[Data entries]
start

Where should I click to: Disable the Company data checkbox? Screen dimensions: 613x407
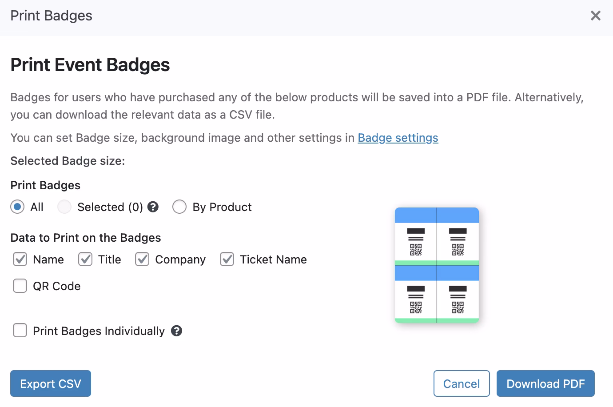click(x=142, y=259)
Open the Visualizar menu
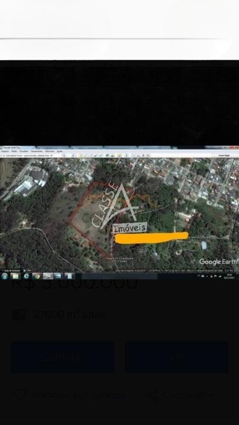The height and width of the screenshot is (425, 239). coord(24,151)
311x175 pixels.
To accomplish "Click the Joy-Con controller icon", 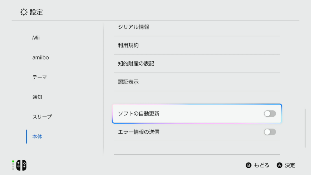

end

* _Task objective_: Rewrite the listing above with every "checkbox" changed to "toggle" and everything else kept the same. Leave the pictures out of your answer.

* _Written response_:
Where should I click to: Disable the Company data toggle? Screen dimensions: 613x407
click(x=142, y=259)
Open the Visualizar menu
The height and width of the screenshot is (425, 239). coord(24,151)
311x175 pixels.
To accomplish "Click the Joy-Con controller icon", 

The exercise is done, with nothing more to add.